Proof. If \( x \in K \), then \( xy \in K \) for all \( y \in K \). So we check that \( \chi(x) = 0 \) for all \( x \in K \). To see this, we note that the contributions from infinite places are \( -\mathrm{Tr} _ {K/\mathbb{Q}} (x) \in \mathbb{Q}/\mathbb{Z} \). The contributions from finite places are also rational, so \( \chi(x) \in \mathbb{Q}/\mathbb{Z} \) for all \( x \in K \). Now we check that \( \chi(x) \) is integral at all primes \( p \). To do this, we note that \( \chi _ v(x) \) is defined as the rational number such that \( \mathrm{Tr}(x) - \chi _ v(x) \in \mathbb{Z} _ p \). Then because \( K \otimes _ \mathbb{Q} \mathbb{Q} _ p \cong \prod _ {v \mid p}^{} K _ v \), the trace map can be described in two equivalently ways: \[ \displaystyle \mathrm{Tr} _ {K/\mathbb{Q}} \otimes \mathrm{id} _ {\mathbb{Q} _ p} : K \otimes _ \mathbb{Q} \mathbb{Q} _ p \rightarrow \mathbb{Q} _ p, \quad \prod _ {v \mid p}^{} K _ v \xrightarrow{\mathrm{Tr}} \prod _ {v \mid p}^{} \mathbb{Q} _ p \xrightarrow{\mathrm{add}} \mathbb{Q} _ p. \] It is then clear that \( \mathrm{Tr} _ {K/\mathbb{Q}}(x) - \sum _ {v \mid p}^{} \chi _ v(x) \in \mathbb{Z} _ p \), and hence \( \chi(x) = 0 \) for \( x \in K \).

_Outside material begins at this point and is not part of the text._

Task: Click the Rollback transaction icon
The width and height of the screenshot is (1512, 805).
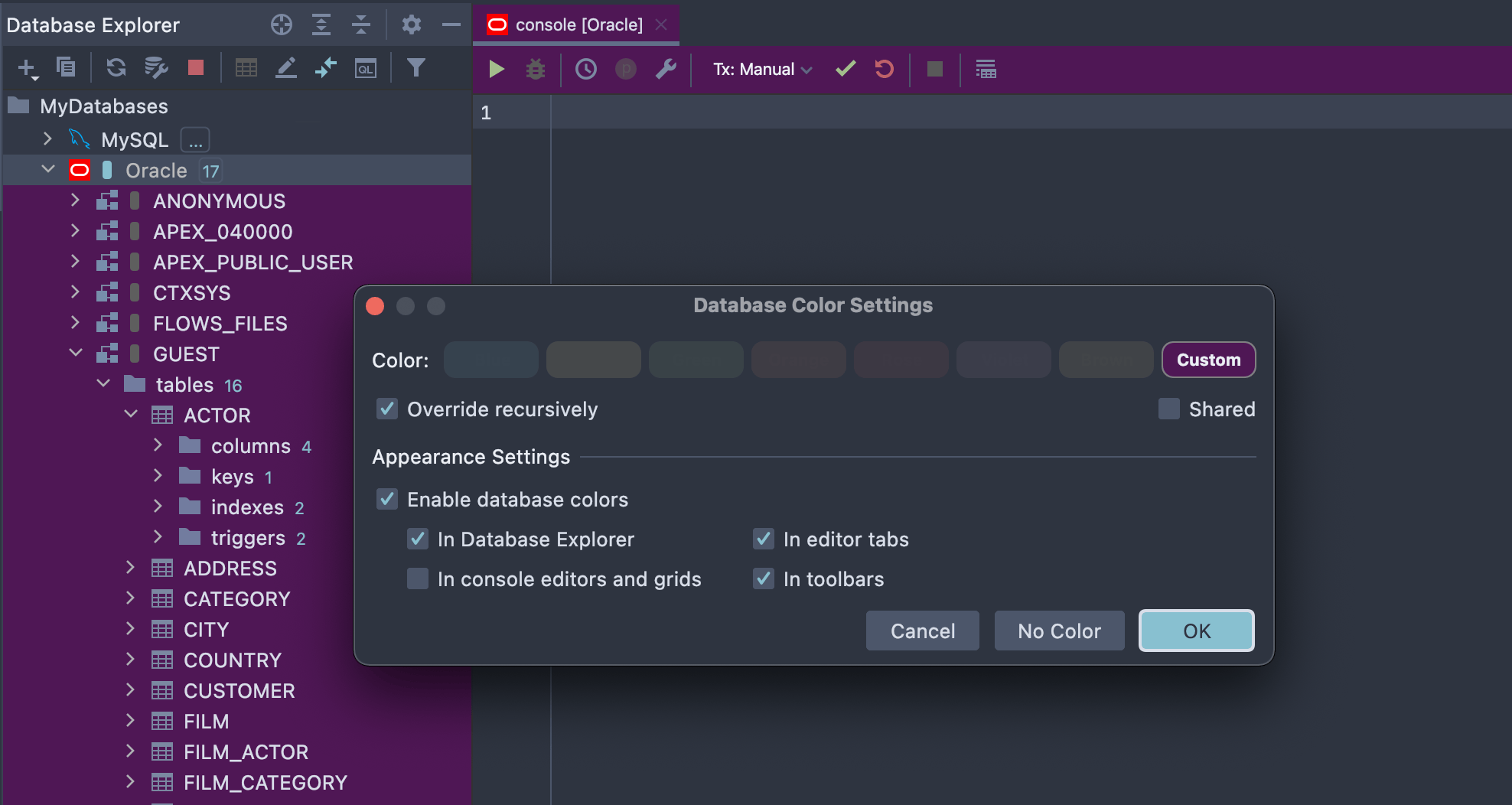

Now consider \( K^\ast \subseteq \mathbb{A} _ K \cong \widehat{\mathbb{A}} _ K \) the set of characters on \( \mathbb{A} _ K \) that vanish on \( K \). We have just proved that \( K^\ast \supseteq K \), but \( K^\ast \) is discrete because \( \mathbb{A} _ K / K \) is compact. Thus \( [K^\ast : K] \) should have finite index but \( K^\ast \) is a vector space over \( K \). This shows that \( K^\ast = K \). ▨
This implies that the Pontryagin dual of \( \mathbb{A} _ K / K \) is \( K \) with the identification given by \[ \displaystyle \mathbb{A} _ K / K \rightarrow \widehat{K}; \quad x \mapsto (y \mapsto \chi(xy)). \] Here, \( K \) is given a discrete topology. Moreover, if we give \( K \) the discrete measure \( \mu(S) = \lvert S \rvert \), then \[ \displaystyle \int _ {K}^{} \delta _ 0(x) \overline{\chi(x \xi)} d\mu(x) = \mathbf{1} _ {\mathbb{A} _ K/K} (\xi) \] and \( \lVert \delta _ 0 \rVert _ {L^2(K)} = \lVert \mathbf{1} \rVert _ {L^2(\mathbb{A} _ K/K)} = 1 \) implies that we are using the correct normalization for the measures.
Theorem 6 (Poisson summation). For any \( f \in \mathcal{S}(\mathbb{A} _ K) \), we have \[ \displaystyle \sum _ {x \in K}^{} f(x) = \sum _ {\xi \in K}^{} \hat{f}(\xi). \]
Proof. For \( f \in \mathcal{S}(\mathbb{A} _ K) \), we can define a function \( g \) on \( \mathbb{A} _ K / K \) by \[ \displaystyle g(x) = \sum _ {y \in K}^{} f(x + y), \] and this becomes a Schwartz–Bruhat function on \( \mathbb{A} _ K / K \). Now its Fourier transform is \[ \displaystyle \hat{g}(\xi) = \int _ {\mathbb{A} _ K/K}^{} g(x) \overline{\chi(x \xi)} dx = \int _ {\mathbb{A} _ K/K}^{} \sum _ {y \in K}^{} f(x+y) \overline{\chi(x \xi)} dx = \int _ {\mathbb{A} _ K}^{} f(x) \overline{\chi(x\xi)} dx \] for \( \xi \in K \). Note that this is just the restriction of \( \hat{f} \) to \( K \). Then the inverse Fourier transform of \( \hat{g} \) evaluated at \( 0 \) is \[ \displaystyle \sum _ {y \in K}^{} f(y) = g(0) = \int _ {K}^{} \hat{g}(\xi) d\mu(\xi) = \sum _ {\xi \in K}^{} \hat{f}(\xi). \] This proves the theorem. ▨
If we use a different lattice, we get a different dual lattice and a different normalizing constant.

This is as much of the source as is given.